Rising Scholars

COVID-19: The reality for a Zambian graduate student

Creado por AuthorAID Team | May. 05, 2020  | Researcher Experience COVID-19

Lumbuka Kaunda is a neuroscience graduate student at the University of Zambia. She shares the emotional impact that the unfolding news of the COVID-19 pandemic has had on her and on her capacity to focus on her research.

 Initially, this felt like a far-fetched epidemic in China, a very distant land. I thought of it like SARS, which we heard of in the mid-2000s but didn’t experience here.

The reality for me hit when I heard that Italy had recorded a death toll of over 900 in a single day. The pictures of the overwhelming caskets with bodies awaiting burial literally caused me instant panic that this was real.
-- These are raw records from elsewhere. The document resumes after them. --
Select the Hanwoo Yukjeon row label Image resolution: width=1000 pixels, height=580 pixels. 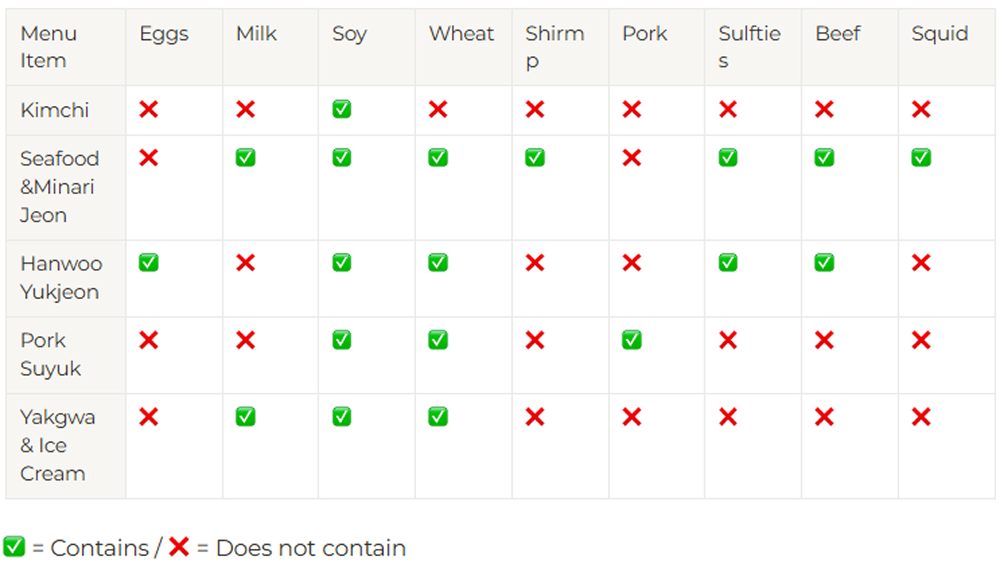(x=60, y=278)
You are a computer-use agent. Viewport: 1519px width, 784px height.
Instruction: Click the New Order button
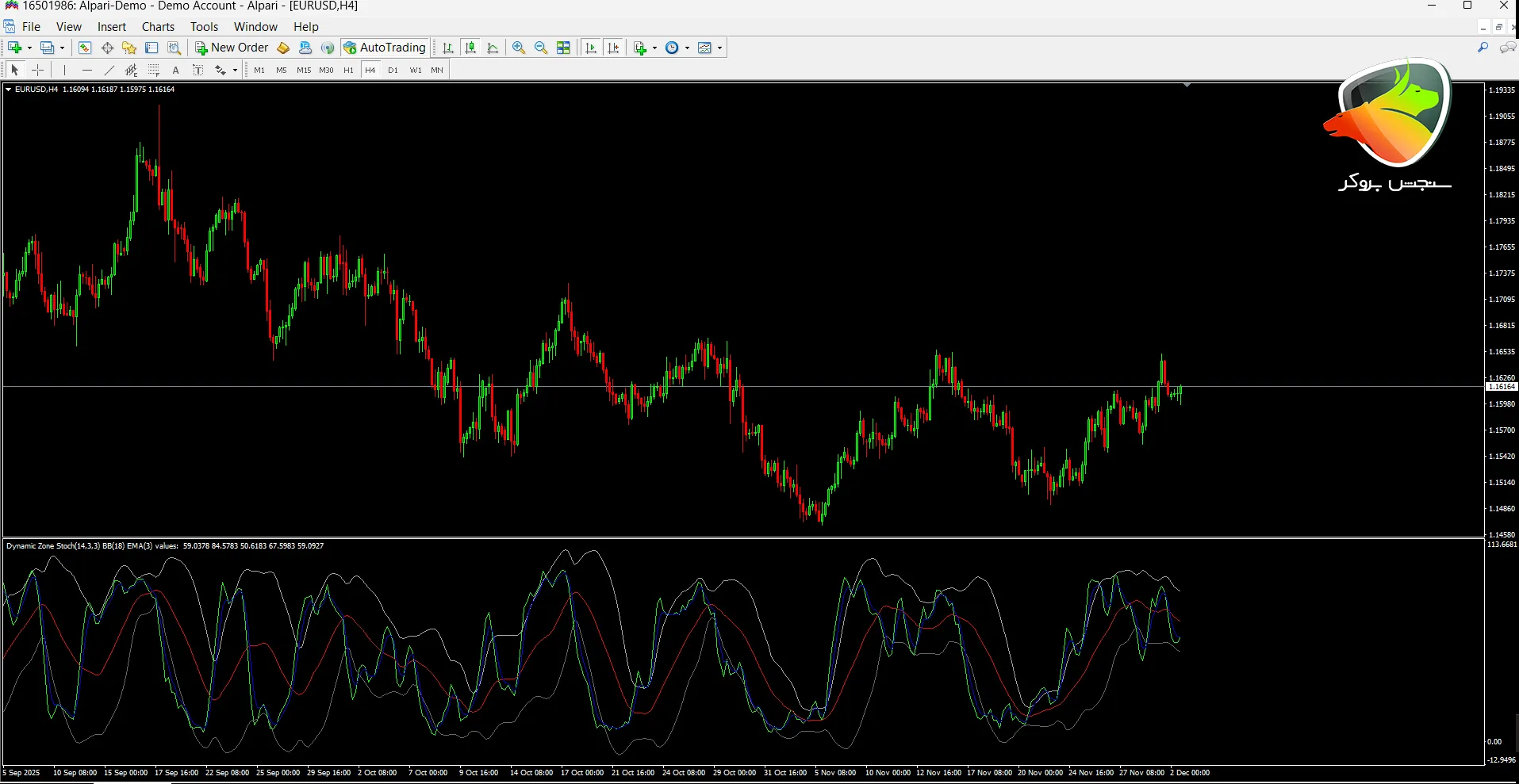[x=232, y=48]
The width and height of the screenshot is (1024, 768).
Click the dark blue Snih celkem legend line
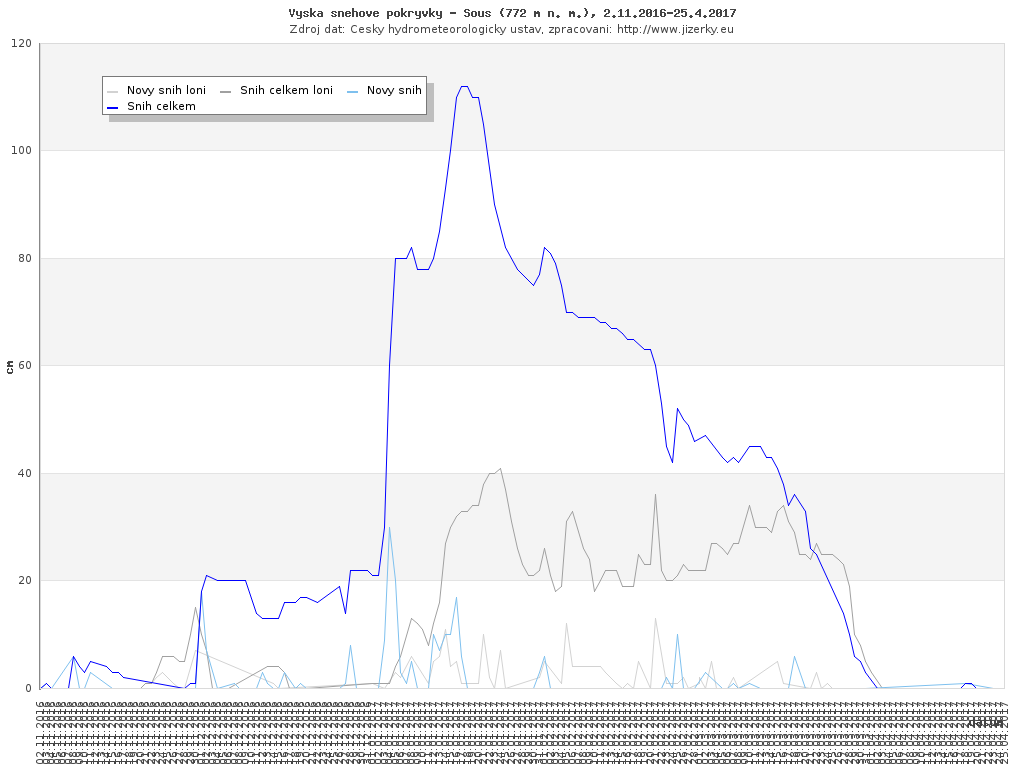coord(113,106)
My youngest sibling had just delivered a baby boy a few days before that and suddenly my emotions switched from excitement of a new addition in the family to fear of the baby catching this "demon" called COVID-19. But even then it was still a distant disease from our land.

I suddenly went into a "trance" when our country recorded its first two cases. The thought of sitting down to do my academic writing became secondary. I found myself more glued to social media, heightening my already anxiety-crippled brain, occasional panic attacks as to what will happen to me, my family if we got the disease, the economy of my country, what if we have a total lock down and we can't move around, what if this disease is here to wipe out the entire globe, or maybe it's the end of the world. These were my wild thoughts daily.

Currently I am somewhat filled with hope, yes hope, that it will be a near yet distant memory someday. But the question I have is, will the changes that COVID-19 bring for be for the good or the opposite? What we are sure is that we will have changed forever!